In this version of Jane Austen’s classic novel “Pride and Prejudice,” new author Seth Grahame-Smith turns the Bennet sisters into vicious zombie slayers, trained in the dark arts.
In the beginning of the novel, the reader is told about a strange plague running through England, causing the dead to rise up from the ground and walk among the living.
The plot of the novel is not too far off from the original, with Grahame-Smith sticking closely to the romantic subplots that make Jane Austen’s novel so much fun to read.
But Grahame-Smith had the tough task of incorporating violence and grizzly zombie action into the classic romance, which he does with great success.

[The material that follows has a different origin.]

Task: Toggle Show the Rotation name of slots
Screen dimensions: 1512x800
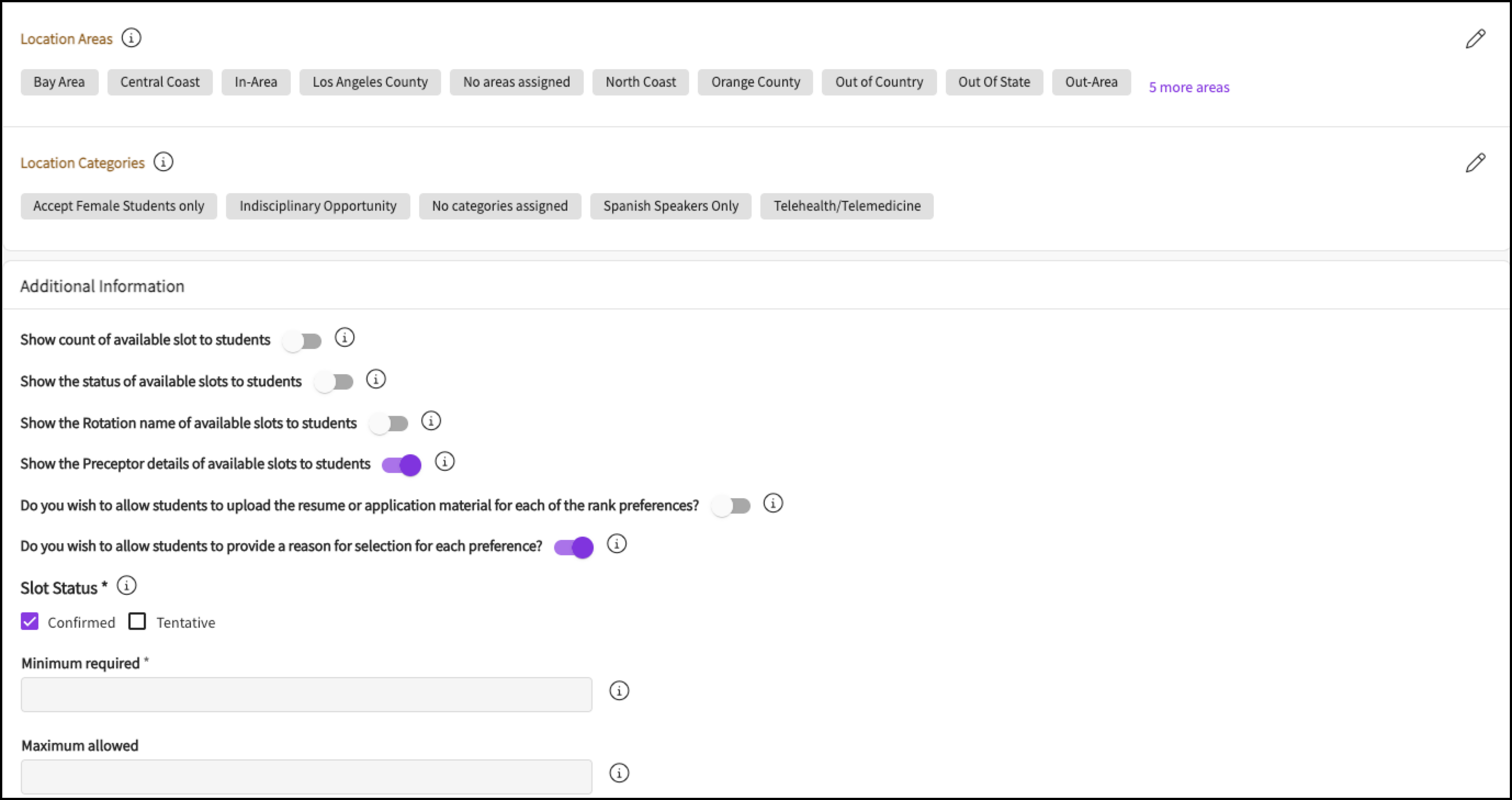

A fantastic example of zombie fighting action takes place during Mr. Bingley’s ball when several unwanted party crashers decide to test out how deadly the Bennet sisters really are.
“As guests fled in every direction, Mr. Bennet’s voice cut through the commotion. ‘Girls Pentagon of death.’ Elizabeth, immediately joined her four sisters, Jane, Mary, Catherine, and Lydia in the center of the dance floor . from the center of the room, they began stepping outward in unison each thrusting a razor sharp dagger with one hand, the other hand modestly tucked into the small of her back.”
This is also when Elizabeth is introduced to Mr. Fitzwilliam Darcy, and if you’re a fan of the original novel or the many movies, you know that these two aren’t afraid to show their extreme dislike for each other.
Seth Grahame-Smith kicks it up a notch by turning their war of words into an actual violent and physical war.
When Darcy first expresses his love for Elizabeth, she is struck with rage and they begin to argue, but as it escalates, it turns violent.
“Elizabeth presently attacked with a series of kicks… one of her kicks found its mark, and Darcy was sent into the mantelpiece with such force as to shatter the edge.”
Grahame-Smith also adds in the tragic death of Elizabeth’s best friend, Charlotte Lucas.
After the announcement of her engagement to Mr. Collins, Charlotte reveals to Elizabeth that she has been stricken with the plague and that her transformation into a zombie has already begun. The Bennet family later receives a letter telling them of the beheading of Charlotte, after turning into full-fledged man-eating zombie.
Another amazing thing about this book is that Grahame -Smith is able to include something as modern as zombies in the novel and still stick to the original writing style used by Jane Austen, which made it seemed like the zombies could have been in the original version of the novel.
One critique is the zombies in this book move very slowly and are extremely dumb, which makes them that much easier for the Bennet sisters to kill. It would have been more exciting if the zombies had been faster and more advanced like the ones from “Dawn of the Dead.”
Even though the book falls short in one aspect it succeeds in so many others. As for first-time author Grahame-Smith, there will be a bright future for him. He has proven that he is an educated person with a flair for the super natural.